Mas convém não esquecer que, pelo menos por enquanto, temos mais de 4 milhões de eleitores que votam ao centro ou que votam em soluções ditas de esquerda ou direita, mais liberais/progressistas, incluindo a Iniciativa Liberal e o Livre. Esta ampla maioria merece respeito e não pode ser dada como derrotada. Portanto, não é suposto darmos um salto para uma espécie de nova “ditadura de minoria”, conceito que tanto chateia o tipo de movimentos que o Chega orgulhosamente integra.

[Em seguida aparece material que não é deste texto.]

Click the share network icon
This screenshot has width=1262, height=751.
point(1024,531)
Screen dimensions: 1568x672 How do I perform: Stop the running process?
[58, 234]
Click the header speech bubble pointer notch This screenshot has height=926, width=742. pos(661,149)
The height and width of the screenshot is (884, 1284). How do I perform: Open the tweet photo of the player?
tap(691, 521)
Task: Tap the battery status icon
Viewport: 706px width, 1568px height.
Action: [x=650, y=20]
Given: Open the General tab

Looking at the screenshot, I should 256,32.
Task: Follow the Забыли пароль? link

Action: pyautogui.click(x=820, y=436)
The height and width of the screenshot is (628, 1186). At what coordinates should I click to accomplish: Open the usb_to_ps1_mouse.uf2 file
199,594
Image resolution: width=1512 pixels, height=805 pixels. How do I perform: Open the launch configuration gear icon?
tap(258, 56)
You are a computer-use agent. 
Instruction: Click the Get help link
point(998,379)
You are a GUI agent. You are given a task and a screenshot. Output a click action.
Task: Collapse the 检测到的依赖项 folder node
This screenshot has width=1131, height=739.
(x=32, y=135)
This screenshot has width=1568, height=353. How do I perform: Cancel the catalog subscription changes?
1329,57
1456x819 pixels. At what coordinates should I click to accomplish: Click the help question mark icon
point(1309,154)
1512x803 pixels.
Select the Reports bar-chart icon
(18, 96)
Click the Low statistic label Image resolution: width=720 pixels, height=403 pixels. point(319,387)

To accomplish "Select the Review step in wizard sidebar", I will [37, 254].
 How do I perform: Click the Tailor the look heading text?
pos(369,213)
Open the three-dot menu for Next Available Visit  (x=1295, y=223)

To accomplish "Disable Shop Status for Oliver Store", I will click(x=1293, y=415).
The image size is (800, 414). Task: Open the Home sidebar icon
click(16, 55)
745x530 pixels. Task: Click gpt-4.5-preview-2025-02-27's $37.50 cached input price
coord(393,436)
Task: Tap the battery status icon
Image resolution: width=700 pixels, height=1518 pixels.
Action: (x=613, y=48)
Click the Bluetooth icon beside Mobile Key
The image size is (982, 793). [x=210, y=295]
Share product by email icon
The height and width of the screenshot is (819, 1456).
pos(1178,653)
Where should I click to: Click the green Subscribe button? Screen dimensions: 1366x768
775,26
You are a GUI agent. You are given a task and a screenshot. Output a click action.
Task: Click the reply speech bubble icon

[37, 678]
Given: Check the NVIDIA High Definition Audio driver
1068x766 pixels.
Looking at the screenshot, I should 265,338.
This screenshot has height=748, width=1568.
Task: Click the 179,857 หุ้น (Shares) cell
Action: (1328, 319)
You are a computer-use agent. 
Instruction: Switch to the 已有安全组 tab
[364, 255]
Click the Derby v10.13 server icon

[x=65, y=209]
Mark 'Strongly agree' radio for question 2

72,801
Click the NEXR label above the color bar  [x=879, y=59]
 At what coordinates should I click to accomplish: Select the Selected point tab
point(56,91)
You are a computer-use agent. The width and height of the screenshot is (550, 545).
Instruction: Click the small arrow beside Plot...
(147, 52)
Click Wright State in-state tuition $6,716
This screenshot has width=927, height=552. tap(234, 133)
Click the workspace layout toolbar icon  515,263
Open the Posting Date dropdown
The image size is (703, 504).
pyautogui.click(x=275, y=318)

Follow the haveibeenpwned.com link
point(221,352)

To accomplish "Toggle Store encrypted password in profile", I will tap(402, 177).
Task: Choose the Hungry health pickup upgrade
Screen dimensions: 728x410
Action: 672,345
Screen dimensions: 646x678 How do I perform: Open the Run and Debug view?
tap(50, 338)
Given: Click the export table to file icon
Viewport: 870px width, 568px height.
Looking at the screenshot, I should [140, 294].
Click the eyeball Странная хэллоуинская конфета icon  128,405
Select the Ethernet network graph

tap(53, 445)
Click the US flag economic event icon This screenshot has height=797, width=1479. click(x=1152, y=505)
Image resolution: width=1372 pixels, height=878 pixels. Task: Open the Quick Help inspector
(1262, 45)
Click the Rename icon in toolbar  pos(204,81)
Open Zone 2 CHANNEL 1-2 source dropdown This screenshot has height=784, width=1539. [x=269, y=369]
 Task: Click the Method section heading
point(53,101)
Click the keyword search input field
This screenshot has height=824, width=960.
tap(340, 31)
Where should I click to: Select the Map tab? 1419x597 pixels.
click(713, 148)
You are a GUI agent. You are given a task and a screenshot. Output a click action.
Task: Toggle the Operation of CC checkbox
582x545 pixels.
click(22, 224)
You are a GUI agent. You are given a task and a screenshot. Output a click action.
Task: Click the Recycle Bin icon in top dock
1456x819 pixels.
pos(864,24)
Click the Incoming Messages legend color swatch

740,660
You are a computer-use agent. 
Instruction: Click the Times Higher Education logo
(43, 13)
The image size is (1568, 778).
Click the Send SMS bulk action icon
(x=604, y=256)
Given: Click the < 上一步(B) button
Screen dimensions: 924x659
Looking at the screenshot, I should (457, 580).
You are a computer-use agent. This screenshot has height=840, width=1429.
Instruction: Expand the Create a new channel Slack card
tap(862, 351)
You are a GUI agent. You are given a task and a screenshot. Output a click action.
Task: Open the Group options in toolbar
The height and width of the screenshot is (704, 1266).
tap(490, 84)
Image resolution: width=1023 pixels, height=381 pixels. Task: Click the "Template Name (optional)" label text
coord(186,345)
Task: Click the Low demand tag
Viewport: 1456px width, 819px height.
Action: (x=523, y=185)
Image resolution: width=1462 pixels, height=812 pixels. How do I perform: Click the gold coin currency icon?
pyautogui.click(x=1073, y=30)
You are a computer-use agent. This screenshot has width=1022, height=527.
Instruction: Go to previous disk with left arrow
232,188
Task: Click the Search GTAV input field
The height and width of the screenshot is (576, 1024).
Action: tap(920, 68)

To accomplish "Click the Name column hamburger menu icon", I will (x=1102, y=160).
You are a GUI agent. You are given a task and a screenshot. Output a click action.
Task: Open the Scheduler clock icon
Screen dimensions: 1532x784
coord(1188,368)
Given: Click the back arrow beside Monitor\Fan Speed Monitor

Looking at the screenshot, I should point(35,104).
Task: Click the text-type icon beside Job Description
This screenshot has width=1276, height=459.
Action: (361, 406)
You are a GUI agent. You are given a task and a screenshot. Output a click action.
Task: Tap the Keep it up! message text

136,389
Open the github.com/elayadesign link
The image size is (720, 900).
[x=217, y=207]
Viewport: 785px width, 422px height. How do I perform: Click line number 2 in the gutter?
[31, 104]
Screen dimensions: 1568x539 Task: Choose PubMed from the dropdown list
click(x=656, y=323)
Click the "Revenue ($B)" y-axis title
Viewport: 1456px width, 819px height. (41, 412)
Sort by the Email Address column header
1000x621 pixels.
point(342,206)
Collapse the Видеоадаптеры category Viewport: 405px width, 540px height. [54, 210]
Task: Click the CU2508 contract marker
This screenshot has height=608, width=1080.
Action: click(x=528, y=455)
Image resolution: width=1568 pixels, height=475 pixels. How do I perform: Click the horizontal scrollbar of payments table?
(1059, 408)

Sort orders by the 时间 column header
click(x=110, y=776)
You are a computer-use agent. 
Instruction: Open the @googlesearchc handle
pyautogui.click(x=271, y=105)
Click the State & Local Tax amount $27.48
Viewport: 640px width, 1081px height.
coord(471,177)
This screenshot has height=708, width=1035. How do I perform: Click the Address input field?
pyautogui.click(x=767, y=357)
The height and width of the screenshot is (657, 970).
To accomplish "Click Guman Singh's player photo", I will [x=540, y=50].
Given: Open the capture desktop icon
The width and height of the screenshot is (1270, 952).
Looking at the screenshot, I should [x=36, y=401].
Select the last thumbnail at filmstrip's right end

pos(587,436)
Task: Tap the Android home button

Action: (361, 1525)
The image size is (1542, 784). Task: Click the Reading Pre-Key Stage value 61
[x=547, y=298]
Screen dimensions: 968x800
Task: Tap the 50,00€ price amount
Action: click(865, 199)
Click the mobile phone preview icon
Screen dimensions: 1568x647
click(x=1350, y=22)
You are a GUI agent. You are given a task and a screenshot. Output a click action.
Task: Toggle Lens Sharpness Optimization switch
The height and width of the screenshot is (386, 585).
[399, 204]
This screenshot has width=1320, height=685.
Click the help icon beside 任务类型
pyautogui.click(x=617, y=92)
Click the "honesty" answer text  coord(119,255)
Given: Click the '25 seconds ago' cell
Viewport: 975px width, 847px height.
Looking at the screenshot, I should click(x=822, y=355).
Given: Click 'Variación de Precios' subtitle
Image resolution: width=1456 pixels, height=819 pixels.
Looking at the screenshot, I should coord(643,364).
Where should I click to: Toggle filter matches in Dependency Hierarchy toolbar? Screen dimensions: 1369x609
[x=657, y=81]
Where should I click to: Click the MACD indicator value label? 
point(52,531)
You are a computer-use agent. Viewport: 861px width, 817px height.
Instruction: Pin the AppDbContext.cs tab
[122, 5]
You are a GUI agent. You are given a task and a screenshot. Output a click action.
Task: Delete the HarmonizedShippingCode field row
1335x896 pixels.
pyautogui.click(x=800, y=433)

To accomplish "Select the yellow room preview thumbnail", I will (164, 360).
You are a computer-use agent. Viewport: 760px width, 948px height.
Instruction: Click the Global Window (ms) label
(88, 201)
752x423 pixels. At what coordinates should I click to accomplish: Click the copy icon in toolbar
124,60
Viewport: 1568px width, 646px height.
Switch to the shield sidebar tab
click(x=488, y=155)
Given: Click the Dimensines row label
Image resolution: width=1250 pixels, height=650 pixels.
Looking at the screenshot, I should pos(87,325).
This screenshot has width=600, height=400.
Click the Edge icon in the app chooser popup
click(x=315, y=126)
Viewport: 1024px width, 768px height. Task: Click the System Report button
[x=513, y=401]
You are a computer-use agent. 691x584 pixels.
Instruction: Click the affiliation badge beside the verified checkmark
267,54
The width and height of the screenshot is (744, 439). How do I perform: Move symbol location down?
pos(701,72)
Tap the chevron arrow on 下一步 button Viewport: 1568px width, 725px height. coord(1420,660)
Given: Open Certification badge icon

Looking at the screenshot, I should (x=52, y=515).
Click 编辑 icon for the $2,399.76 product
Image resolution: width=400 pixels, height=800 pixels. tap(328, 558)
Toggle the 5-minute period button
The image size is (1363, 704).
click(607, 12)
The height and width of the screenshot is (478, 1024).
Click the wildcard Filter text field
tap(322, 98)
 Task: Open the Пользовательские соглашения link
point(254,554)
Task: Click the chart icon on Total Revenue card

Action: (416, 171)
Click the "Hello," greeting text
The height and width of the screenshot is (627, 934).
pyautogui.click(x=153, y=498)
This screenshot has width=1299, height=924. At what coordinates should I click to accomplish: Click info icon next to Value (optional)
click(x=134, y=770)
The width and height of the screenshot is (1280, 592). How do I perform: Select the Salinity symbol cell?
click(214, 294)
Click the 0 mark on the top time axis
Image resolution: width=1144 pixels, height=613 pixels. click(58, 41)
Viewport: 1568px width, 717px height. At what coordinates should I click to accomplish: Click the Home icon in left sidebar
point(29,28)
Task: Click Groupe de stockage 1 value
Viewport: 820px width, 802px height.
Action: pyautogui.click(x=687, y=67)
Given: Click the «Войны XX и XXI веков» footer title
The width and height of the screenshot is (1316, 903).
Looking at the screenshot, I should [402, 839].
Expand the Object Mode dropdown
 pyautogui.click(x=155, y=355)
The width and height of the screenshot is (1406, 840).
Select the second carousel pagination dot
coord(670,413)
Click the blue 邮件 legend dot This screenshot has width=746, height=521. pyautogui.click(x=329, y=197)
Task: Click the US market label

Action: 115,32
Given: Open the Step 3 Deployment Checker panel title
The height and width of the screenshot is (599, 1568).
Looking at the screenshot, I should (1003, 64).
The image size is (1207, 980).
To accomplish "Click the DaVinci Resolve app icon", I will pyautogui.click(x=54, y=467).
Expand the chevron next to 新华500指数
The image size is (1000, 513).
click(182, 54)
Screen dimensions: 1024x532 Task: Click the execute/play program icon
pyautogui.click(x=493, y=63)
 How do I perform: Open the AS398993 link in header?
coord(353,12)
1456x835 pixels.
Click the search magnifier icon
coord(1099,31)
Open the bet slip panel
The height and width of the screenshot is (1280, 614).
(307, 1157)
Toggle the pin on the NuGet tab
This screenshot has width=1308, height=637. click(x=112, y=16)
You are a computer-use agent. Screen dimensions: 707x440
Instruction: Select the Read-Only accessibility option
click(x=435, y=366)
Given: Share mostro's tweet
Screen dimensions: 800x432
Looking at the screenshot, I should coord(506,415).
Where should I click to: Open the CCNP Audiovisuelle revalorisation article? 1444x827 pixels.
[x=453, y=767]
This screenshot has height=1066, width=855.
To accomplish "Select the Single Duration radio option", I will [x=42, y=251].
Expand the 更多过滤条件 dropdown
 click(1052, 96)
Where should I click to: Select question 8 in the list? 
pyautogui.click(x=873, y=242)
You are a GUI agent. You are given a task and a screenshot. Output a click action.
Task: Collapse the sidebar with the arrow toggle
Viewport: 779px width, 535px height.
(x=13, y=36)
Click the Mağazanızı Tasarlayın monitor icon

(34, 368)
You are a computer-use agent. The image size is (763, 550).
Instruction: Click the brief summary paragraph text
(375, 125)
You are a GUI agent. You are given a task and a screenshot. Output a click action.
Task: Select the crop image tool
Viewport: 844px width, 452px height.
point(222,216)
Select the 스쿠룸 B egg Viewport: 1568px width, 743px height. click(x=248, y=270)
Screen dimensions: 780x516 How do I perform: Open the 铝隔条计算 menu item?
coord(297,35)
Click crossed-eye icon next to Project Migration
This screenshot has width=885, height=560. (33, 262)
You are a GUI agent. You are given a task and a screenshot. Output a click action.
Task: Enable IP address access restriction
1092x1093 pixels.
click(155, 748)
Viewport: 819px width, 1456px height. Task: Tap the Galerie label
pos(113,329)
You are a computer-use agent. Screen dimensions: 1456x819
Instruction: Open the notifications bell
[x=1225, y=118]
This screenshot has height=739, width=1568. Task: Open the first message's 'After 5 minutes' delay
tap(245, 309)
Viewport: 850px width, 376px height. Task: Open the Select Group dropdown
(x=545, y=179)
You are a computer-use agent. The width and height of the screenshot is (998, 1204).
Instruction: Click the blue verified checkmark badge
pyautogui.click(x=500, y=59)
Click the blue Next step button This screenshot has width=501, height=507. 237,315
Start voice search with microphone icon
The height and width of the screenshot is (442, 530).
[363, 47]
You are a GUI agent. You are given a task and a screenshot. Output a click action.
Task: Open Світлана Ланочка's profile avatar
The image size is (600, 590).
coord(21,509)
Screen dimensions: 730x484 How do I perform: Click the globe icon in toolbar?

As notícias razoáveis terminam por aqui.

Sem surpresa, Portugal parece estar a começar a alinhar-se com os ventos da Europa e da América. Ventos de demagogia e populismo, que vendem soluções milagrosas para questões complexas. Discursos de divisão entre “pessoas de bem” e “pessoas de mal”, que ressurgem porque a memória do que foram estes movimentos no passado está, infelizmente, a perder-se. Os populismos só estiveram adormecidos na Europa Ocidental enquanto sobreviveu a memória da devastação e tragédia que os seus antepassados causaram (Timothy Garton Ash descreve muito bem este fenómeno na sua obra “Pátrias”). Mas o tempo é inevitavelmente fatal para a memória e um novo ciclo se vai gerando até, na melhor das hipóteses, as pessoas voltarem a entender que as receitas dessa época tenebrosa não são solução para os seus problemas, problemas claramente menos graves do que aqueles vividos no rescaldo das grandes guerras da Europa ou mesmo no tempo do salazarismo e do PREC.

Num tempo em que a memória é facilmente consumida por um viciante deslizar de dedos no Tik Tok, até Trump pode voltar a ganhar as eleições nos EUA, apesar de envolvido em múltiplos problemas judiciais e depois de há apenas três anos termos assistido em direto a senhores com capacetes de pele e chifres a invadir o Capitólio, convictos da necessidade de fazer a revolução, hipnotizados por uma fraude eleitoral inventada para manipulação de fiéis.

É o que temos. É esse o estado de parte relevante das democracias ocidentais, ainda assim bastante mais agradável do que tantas ditaduras que continuam a impingir-se no mundo.

Estamos em tempo de prognósticos (sempre com o enorme risco de errar). O meu não é famoso: a não ser que haja um volte-face na atitude dos partidos que podem decidir a governação, o que se prevê para Portugal é mesmo um pântano, muito mais enlameado que o de Guterres. Um pântano de lama espessa que dificilmente possibilitará a um Governo da AD reformar o que quer que seja, muito menos no sentido que, a meu ver, é desejável para Portugal e que, em parte, constava no seu programa.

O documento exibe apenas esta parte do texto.